L'autisme et le verbal, c'est un peu comme le Soleil et la Lune dans la chanson de Trenet. Ça se croise, se mêle, s'entremêle ... Certains vont parler énormément et dire très peu, ou parler peu et dire beaucoup ... La parole, c'est tout un enjeu dans l'approche du TSA, et d'autant plus dans les cas où cette parole est difficile à faire sortir.
Comprendre pourquoi
Alors pourquoi les autistes ont tous un rapport singulier à la parole. des plus verbaux, au moins verbaux, on retrouve toujours des traits communs : ré-utilisation de phrases entendues dans des films, lues dans des livres, rejet des conversations inutiles, des difficultés à garder le fil de ce que vous voulez dire ... et surtout : l'immense complexité à dire ce que vous pensez.

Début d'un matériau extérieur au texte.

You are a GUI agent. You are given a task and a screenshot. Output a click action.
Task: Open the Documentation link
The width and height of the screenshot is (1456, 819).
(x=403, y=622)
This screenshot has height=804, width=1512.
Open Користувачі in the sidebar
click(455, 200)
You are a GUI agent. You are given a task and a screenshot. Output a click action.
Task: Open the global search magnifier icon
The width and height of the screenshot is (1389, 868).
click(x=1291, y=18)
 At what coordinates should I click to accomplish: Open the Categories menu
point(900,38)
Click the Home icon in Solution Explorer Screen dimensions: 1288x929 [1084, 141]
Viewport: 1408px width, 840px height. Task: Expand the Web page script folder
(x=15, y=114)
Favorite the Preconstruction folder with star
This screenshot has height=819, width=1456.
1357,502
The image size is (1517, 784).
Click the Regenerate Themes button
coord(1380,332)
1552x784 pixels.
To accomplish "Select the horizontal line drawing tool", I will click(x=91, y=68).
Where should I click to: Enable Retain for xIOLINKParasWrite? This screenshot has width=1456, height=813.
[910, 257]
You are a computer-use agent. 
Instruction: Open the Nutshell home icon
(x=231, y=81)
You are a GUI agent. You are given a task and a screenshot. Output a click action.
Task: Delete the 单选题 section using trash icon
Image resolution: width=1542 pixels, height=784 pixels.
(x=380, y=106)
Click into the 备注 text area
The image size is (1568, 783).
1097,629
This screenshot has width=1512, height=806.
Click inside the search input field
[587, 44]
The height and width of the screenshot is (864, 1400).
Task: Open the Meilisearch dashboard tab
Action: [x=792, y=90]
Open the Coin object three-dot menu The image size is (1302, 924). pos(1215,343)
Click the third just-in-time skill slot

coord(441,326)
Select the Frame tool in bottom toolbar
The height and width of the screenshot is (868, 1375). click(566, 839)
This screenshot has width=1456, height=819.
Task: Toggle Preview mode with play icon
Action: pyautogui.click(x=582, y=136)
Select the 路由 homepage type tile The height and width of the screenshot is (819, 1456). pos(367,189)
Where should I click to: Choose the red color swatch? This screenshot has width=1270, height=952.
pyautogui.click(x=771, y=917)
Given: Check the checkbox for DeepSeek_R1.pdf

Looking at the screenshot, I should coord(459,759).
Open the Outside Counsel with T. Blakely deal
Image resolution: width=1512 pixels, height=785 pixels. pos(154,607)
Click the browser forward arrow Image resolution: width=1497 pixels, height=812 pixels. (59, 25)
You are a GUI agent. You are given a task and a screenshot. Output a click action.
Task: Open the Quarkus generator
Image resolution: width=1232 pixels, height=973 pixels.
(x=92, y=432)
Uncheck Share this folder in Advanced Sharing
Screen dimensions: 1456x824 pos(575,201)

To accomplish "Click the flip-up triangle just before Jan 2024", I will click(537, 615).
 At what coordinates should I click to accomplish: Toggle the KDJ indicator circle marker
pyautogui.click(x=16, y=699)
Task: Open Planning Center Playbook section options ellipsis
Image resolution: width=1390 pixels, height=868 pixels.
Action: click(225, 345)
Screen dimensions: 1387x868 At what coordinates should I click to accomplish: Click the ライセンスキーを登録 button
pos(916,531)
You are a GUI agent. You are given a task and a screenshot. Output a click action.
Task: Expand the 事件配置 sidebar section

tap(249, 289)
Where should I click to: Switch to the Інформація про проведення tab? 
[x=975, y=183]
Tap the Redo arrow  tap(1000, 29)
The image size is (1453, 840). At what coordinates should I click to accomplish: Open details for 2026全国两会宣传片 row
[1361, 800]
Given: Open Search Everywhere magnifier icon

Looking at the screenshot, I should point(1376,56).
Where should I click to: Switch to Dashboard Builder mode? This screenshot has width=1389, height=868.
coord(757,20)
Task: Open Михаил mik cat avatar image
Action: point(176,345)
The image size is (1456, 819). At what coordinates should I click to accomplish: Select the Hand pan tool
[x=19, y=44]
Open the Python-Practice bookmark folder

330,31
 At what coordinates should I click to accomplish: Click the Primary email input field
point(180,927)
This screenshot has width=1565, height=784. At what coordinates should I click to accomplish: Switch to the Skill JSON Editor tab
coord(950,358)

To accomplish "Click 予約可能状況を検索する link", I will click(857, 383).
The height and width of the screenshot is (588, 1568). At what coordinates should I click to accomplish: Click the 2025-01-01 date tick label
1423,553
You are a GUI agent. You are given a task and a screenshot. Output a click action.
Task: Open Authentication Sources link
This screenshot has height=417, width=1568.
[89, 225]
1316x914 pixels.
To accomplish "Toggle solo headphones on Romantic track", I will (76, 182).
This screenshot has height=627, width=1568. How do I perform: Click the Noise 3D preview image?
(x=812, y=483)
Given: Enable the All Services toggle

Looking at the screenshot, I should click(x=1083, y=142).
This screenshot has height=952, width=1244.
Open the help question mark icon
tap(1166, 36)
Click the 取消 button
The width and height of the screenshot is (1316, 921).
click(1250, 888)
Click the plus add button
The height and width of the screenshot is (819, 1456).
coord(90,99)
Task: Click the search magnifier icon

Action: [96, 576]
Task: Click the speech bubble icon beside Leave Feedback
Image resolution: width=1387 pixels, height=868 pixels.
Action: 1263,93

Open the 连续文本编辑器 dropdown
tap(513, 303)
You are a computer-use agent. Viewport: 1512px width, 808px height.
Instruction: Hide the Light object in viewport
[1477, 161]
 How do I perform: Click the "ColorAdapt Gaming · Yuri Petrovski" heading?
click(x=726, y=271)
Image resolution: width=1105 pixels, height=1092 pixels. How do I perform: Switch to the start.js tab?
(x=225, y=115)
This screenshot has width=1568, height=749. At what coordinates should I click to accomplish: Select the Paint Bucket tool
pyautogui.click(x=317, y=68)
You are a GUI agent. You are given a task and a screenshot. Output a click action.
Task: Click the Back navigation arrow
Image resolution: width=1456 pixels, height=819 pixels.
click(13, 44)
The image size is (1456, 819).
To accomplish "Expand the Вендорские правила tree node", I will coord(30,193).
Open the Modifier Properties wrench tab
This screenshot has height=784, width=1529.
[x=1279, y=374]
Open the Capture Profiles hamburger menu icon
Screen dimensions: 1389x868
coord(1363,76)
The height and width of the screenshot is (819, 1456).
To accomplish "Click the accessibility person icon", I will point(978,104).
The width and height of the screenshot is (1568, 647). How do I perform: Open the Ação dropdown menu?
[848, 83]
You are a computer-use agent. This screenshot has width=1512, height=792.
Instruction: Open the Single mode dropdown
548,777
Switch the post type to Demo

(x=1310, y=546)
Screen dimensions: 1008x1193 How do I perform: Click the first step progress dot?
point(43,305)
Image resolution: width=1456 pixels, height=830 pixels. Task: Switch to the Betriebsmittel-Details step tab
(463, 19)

Beaucoup de professionnels parlent d'incapacité", de "faiblesses langagières" ... À mon sens c'est une incompréhension de la réalité intérieure de l'autisme. L'autiste n'a pas du mal à dire parce qu'il a du mal à penser dans les formes de TSA sans déficit intellectuel.
Les autistes ont du mal "à dire" essentiellement parce que ce sont les mots qui ont du mal "à décrire".
Une pensée autiste peut être en réalité 3 pensées simultanées, combinées à une odeur, le souvenir d'un lieu et une chanson. Je vous mets au défi de réussir à décrire de façon synthétique et socialement adaptée ce genre de choses 😅
La vraie problématique ?
Choisir ce que vous avez BESOIN de dire. Et ce n'est pas une mince affaire. Il faut arbitrer entre ce que vous pensez, ce que vous avez envie de dire, et ce que les autres doivent entendre. C'est complexe.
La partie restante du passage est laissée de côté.